Goals: In this assignment, you will learn the basics of rendering with PyTorch3D, explore 3D representations, and practice constructing simple geometry.
.
├── data
├── __init__.py
├── main.py
├── p0.py
├── p1.py
├── p2.py
├── p3.py
├── p4.py
├── p5.py
├── p6.py
├── p7.py
├── README.md
└── utils.py
The entire source code is packaged a python module. Each question in the
assignment corresponds to its appropriate program pX.py. main.py can be used to
launch each of the programs.
The programs are written to be invoked as subcommands from main (like git).
Run each of the program with --help option to see more details on how to run
the program. Ex: python3 main.py --help or python3 p1.py --help
$ ./main.py p1 --help
usage: ./main.py p1 [-h] [-d DEVICE] [--image_size IMAGE_SIZE] [--fps FPS] [--num_gif_samples num_gif_samples] [--gif_duration GIF_DURATION] [-v] [--version] COMMAND MODEL_FILE OUTPUT_FILE
16-889 HW1: Rendering Basics with PyTorch3D. P1 - practicing with cameras.
positional arguments:
COMMAND command to run. [render360 | dollyzoom]
MODEL_FILE path to .obj model file
OUTPUT_FILE path of the file to save the rendered image
optional arguments:
-h, --help show this help message and exit
-d DEVICE, --device DEVICE
string representing the device. ex: cpu, cuda, cuda:0, etc
--image_size IMAGE_SIZE
Size of the image to be rendered. Default=256
--fps FPS Fps to generate gif. This overries fps calculated using num_gif_samples/duration
--num_gif_samples num_gif_samples
number of frames to sample. Default=10
--gif_duration GIF_DURATION
Duration, in seconds, of the gif to generate. Default=3
-v, --verbose Verbose mode. Prints logs and debugging information based on loglevel
--version show program's version number and exit
This program performs the following operations - 360-degree render - Dolly zoom
The following sections show how to run the scripts for each of the assignment question. It also contains the answers to each of the corresponding assignment question.

- **ACTIONS TO TAKE**
[a] According to the PyTorch3D assignment README, what is the default size of the rendered image?
[b] Carry on the PyTorch3D assignment README from its final sentence.

- **DATA EXCERPTS**
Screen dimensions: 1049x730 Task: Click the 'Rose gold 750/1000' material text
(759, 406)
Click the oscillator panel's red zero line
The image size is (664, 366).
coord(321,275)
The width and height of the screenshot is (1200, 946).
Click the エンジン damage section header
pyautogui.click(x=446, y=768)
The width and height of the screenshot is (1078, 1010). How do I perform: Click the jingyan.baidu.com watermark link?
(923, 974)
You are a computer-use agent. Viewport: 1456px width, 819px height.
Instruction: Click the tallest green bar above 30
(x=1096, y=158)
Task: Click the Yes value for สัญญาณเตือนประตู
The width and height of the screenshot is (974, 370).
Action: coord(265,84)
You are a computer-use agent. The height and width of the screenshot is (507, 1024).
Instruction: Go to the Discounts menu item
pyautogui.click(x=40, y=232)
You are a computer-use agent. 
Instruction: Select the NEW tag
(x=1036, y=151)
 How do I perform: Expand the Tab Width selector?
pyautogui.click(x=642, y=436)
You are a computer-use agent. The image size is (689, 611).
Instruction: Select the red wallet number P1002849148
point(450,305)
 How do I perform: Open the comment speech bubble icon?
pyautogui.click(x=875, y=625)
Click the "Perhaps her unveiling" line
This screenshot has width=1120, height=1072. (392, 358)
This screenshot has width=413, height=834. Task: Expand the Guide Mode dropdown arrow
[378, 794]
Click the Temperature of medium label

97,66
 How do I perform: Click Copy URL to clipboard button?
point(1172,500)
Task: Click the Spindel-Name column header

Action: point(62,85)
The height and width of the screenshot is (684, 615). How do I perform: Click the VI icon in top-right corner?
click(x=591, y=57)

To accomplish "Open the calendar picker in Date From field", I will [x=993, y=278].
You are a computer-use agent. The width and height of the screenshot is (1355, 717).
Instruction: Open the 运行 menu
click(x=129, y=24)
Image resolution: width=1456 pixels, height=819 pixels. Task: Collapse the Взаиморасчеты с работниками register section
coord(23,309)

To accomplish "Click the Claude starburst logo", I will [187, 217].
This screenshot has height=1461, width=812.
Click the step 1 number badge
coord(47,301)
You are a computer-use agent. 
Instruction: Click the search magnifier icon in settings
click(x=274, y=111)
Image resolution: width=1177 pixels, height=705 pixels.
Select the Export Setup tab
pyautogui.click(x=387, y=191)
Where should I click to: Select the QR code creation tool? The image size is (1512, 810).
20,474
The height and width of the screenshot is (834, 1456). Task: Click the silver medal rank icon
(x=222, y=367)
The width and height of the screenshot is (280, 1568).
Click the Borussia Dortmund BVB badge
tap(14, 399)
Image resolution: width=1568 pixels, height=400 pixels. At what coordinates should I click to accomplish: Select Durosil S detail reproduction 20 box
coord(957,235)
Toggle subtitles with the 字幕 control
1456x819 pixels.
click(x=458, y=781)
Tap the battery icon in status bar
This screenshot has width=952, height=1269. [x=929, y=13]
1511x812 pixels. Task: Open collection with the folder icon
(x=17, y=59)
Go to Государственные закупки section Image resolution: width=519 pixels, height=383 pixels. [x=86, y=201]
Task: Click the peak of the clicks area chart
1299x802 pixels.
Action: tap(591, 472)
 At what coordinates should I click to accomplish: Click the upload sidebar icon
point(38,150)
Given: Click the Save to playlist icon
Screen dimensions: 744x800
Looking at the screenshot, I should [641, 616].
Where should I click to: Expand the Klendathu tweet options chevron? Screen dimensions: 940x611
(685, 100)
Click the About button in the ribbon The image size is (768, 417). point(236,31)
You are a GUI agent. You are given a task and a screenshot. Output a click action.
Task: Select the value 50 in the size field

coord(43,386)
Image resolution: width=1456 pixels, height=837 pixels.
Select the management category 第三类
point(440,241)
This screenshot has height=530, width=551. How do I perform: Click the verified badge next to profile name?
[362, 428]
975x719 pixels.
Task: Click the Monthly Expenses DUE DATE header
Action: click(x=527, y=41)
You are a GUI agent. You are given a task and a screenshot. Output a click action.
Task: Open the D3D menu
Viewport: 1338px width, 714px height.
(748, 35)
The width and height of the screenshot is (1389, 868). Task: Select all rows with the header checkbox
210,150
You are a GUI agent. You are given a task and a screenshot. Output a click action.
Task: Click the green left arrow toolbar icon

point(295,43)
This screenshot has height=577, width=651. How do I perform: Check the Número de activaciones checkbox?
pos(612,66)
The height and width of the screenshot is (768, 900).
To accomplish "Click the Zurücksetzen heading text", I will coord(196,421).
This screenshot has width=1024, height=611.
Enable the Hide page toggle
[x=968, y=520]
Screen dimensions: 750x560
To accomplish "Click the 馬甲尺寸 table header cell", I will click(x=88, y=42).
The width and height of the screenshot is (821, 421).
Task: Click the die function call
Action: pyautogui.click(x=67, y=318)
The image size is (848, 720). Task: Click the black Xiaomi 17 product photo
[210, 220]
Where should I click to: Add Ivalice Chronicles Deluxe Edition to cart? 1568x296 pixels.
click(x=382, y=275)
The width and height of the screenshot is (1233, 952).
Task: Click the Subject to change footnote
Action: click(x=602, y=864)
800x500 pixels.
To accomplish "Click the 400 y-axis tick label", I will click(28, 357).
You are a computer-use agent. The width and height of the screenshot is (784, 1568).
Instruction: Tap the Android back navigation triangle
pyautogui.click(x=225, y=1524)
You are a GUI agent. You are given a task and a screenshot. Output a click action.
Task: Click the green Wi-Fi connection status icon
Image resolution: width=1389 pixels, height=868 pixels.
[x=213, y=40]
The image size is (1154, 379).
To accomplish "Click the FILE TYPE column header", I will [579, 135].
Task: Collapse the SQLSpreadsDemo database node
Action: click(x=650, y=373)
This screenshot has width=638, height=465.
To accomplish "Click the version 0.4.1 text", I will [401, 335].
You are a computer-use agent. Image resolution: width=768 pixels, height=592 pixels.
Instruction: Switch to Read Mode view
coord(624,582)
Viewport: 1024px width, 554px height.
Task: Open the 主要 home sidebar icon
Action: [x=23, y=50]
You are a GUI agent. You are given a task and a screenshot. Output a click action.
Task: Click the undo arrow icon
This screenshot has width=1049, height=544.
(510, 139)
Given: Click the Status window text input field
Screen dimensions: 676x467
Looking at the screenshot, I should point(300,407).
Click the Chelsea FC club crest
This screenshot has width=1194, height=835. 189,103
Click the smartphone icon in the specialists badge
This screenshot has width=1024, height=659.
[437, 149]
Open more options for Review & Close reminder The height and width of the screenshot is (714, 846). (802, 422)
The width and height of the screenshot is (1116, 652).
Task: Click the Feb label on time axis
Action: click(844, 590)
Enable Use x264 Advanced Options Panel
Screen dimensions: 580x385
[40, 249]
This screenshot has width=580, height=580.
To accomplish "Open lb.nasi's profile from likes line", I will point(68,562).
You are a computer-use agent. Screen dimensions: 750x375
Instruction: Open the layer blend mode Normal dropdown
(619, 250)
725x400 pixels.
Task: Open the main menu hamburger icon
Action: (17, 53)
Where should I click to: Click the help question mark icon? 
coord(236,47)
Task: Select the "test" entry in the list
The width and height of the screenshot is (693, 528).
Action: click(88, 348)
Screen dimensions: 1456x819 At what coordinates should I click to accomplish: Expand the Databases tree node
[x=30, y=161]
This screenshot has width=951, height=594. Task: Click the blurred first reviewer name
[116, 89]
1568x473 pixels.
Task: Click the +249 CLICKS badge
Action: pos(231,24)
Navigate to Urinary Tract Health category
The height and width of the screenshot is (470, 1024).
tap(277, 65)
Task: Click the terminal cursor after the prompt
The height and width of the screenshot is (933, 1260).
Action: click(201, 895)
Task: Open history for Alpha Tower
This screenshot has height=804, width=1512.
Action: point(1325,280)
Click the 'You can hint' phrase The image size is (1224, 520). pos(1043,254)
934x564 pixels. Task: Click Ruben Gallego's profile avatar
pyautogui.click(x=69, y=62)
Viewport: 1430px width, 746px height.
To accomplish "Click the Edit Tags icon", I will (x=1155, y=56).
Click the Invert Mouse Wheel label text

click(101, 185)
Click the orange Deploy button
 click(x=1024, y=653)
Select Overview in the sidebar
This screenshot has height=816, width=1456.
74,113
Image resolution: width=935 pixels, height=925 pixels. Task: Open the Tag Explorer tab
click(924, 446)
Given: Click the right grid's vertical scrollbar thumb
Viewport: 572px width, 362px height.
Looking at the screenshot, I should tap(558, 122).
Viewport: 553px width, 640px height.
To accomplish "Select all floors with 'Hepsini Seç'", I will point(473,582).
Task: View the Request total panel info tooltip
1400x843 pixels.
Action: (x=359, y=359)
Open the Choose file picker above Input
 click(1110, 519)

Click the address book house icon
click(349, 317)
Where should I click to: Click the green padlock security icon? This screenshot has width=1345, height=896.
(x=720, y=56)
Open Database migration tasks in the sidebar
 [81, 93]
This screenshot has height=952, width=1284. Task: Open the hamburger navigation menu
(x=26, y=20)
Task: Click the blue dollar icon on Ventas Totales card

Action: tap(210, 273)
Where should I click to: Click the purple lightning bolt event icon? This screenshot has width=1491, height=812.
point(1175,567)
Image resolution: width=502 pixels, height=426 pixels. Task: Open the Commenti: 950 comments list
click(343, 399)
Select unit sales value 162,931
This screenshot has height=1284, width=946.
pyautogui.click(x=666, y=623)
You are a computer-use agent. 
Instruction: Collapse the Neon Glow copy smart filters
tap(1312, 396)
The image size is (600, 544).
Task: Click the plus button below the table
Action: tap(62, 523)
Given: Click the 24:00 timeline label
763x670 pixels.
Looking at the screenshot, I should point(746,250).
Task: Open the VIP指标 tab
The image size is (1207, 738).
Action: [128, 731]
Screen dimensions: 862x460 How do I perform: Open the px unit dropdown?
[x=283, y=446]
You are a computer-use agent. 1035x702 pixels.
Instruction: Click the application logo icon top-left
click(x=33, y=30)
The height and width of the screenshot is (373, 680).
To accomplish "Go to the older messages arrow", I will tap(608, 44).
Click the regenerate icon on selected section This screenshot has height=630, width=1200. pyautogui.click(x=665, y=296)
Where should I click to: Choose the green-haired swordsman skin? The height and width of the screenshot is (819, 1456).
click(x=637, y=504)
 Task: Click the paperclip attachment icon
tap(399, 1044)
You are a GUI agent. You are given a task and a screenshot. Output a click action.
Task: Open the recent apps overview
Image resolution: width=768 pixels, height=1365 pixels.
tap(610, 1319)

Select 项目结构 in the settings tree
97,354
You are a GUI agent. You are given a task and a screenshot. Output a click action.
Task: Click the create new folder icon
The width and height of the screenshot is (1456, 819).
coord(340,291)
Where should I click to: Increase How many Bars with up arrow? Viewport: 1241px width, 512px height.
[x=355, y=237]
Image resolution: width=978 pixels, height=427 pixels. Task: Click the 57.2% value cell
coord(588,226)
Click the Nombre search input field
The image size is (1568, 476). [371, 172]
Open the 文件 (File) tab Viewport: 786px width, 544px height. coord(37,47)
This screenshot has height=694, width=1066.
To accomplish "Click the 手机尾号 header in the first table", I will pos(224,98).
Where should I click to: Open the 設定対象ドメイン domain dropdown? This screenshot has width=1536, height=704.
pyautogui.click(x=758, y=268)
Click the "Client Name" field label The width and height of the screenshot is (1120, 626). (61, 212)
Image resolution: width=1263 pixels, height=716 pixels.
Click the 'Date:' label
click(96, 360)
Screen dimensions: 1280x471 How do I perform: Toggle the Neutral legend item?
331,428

- **OUTPUTS**
[a] 256

[b]
./main.py p0 ./data/cow_mesh/cow.obj ./output/p0.jpg -v
This should print the debug details and generate ./output/p0.jpg as shown below
$ ./main.py p0 -v --visualize ./data/cow_mesh/cow.obj ./output/p0.jpg
2022-02-10 21:24:42,955 - P0 - DEBUG: model file: ./data/cow_mesh/cow.obj
2022-02-10 21:24:42,955 - P0 - DEBUG: output file: ./output/p0.jpg
2022-02-10 21:24:42,955 - P0 - DEBUG: requested device: None
2022-02-10 21:24:42,990 - P0 - DEBUG: using device: cuda:0

./main.py p1 render360 ./data/cow_mesh/cow.obj ./output/p1_1.gif --image_size=256 --num_gif_samples=60 --gif_duration=3 -v

./main.py p1 dollyzoom ./data/cow_mesh/cow_on_plane.obj ./output/p1_2.gif --image_size=256 --num_gif_samples=60 --gif_duration=3 -v

./main.py p2 tetra ./output/p2_1.gif --image_size=256 --num_gif_samples=60 --gif_duration=3 -v

./main.py p2 cube ./output/p2_2.gif --image_size=256 --num_gif_samples=60 --gif_duration=3 -v

$./main.py p3 ./data/cow_mesh/cow.obj ./output/p3.gif --image_size=256 --num_gif_samples=60 --gif_duration=3 -v

I've chosen color1 as blue (0,0,1) and color2 as red (1,0,0). Blue is more
closer to the camera and red is farther.
./main.py p4 ./data/cow_mesh/cow.obj ./output/ --image_size=256 -v

The tranformations here presume a right-handed coordinate system, where y is
up, x is left, ad z is in.
Transformation 1:
The object is rotated around the z axis by 90 degrees. There is no translation. This effect is obtained by rotating the camera by -90 degrees round the z axis.
relative_r = euler_angles_to_matrix(
torch.tensor([0, 0, -np.pi/2]), "XYZ"
)
relative_t= torch.tensor([0., 0., 0.])
Transformation 2:
The object is moveed away from its original position by some x units. This
effect is obtained by translating the camera by x units along the z
axis. There is no rotation.
relative_r = torch.eye(3)
relative_t= torch.tensor([0., 0., 2.])
Transformation 3:
The object is translated in both x and y direction, without any
rotation. This affect is obtained by translating the camera accordingly in
the same x and y axis.
relative_r = torch.eye(3)
relative_t= torch.tensor([0.5, -0.5, 0.])
Transformation 4:
The object is rotated around the y axis by 90 degrees. There is no
translation. This effect is obtaine by rotating the camera by +90 degrees
around the y axis without any tranlation.
relative_r = euler_angles_to_matrix(
torch.tensor([0, np.pi/2, 0]), "XYZ"
)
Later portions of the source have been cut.